::: DATA TO PROCESS :::

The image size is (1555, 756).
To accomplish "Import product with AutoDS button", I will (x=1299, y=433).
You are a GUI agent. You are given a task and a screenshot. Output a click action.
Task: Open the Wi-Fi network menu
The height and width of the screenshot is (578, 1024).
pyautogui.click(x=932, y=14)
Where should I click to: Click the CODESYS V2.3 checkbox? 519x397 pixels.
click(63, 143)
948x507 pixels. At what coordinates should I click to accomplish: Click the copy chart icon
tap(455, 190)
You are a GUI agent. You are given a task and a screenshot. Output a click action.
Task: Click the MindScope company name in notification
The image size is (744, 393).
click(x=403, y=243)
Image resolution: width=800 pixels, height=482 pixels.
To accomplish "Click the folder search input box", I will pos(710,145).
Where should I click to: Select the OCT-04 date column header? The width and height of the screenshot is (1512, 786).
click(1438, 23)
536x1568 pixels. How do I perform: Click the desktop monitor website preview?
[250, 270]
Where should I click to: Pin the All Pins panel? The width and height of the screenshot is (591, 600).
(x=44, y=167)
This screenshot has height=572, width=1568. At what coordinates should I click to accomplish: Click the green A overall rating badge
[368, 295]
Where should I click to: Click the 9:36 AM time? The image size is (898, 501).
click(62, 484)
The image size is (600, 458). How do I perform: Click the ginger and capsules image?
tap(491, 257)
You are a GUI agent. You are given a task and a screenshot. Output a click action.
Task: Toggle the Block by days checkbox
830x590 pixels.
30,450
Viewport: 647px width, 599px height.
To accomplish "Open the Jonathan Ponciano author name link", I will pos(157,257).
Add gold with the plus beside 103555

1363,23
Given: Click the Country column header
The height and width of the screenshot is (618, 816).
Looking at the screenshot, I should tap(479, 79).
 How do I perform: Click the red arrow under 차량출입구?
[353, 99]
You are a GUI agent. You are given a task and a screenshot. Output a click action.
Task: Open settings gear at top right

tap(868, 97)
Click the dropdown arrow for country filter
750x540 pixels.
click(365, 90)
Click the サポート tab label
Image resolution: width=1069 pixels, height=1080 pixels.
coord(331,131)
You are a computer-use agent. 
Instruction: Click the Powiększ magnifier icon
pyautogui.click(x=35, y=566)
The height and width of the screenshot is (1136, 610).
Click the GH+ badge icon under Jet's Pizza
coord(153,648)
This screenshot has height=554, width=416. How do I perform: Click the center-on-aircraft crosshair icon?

:::

> [TASK OBJECTIVE]
Set the entries down again precisely as they were given.

> [RESULT OF THE TASK]
The image size is (1555, 756).
To accomplish "Import product with AutoDS button", I will (x=1299, y=433).
You are a GUI agent. You are given a task and a screenshot. Output a click action.
Task: Open the Wi-Fi network menu
The height and width of the screenshot is (578, 1024).
pyautogui.click(x=932, y=14)
Where should I click to: Click the CODESYS V2.3 checkbox? 519x397 pixels.
click(63, 143)
948x507 pixels. At what coordinates should I click to accomplish: Click the copy chart icon
tap(455, 190)
You are a GUI agent. You are given a task and a screenshot. Output a click action.
Task: Click the MindScope company name in notification
The image size is (744, 393).
click(x=403, y=243)
Image resolution: width=800 pixels, height=482 pixels.
To accomplish "Click the folder search input box", I will pos(710,145).
Where should I click to: Select the OCT-04 date column header? The width and height of the screenshot is (1512, 786).
click(1438, 23)
536x1568 pixels. How do I perform: Click the desktop monitor website preview?
[250, 270]
Where should I click to: Pin the All Pins panel? The width and height of the screenshot is (591, 600).
(x=44, y=167)
This screenshot has height=572, width=1568. At what coordinates should I click to accomplish: Click the green A overall rating badge
[368, 295]
Where should I click to: Click the 9:36 AM time? The image size is (898, 501).
click(62, 484)
The image size is (600, 458). How do I perform: Click the ginger and capsules image?
tap(491, 257)
You are a GUI agent. You are given a task and a screenshot. Output a click action.
Task: Toggle the Block by days checkbox
830x590 pixels.
30,450
Viewport: 647px width, 599px height.
To accomplish "Open the Jonathan Ponciano author name link", I will pos(157,257).
Add gold with the plus beside 103555

1363,23
Given: Click the Country column header
The height and width of the screenshot is (618, 816).
Looking at the screenshot, I should tap(479, 79).
 How do I perform: Click the red arrow under 차량출입구?
[353, 99]
You are a GUI agent. You are given a task and a screenshot. Output a click action.
Task: Open settings gear at top right

tap(868, 97)
Click the dropdown arrow for country filter
750x540 pixels.
click(365, 90)
Click the サポート tab label
Image resolution: width=1069 pixels, height=1080 pixels.
coord(331,131)
You are a computer-use agent. 
Instruction: Click the Powiększ magnifier icon
pyautogui.click(x=35, y=566)
The height and width of the screenshot is (1136, 610).
Click the GH+ badge icon under Jet's Pizza
coord(153,648)
This screenshot has height=554, width=416. How do I perform: Click the center-on-aircraft crosshair icon?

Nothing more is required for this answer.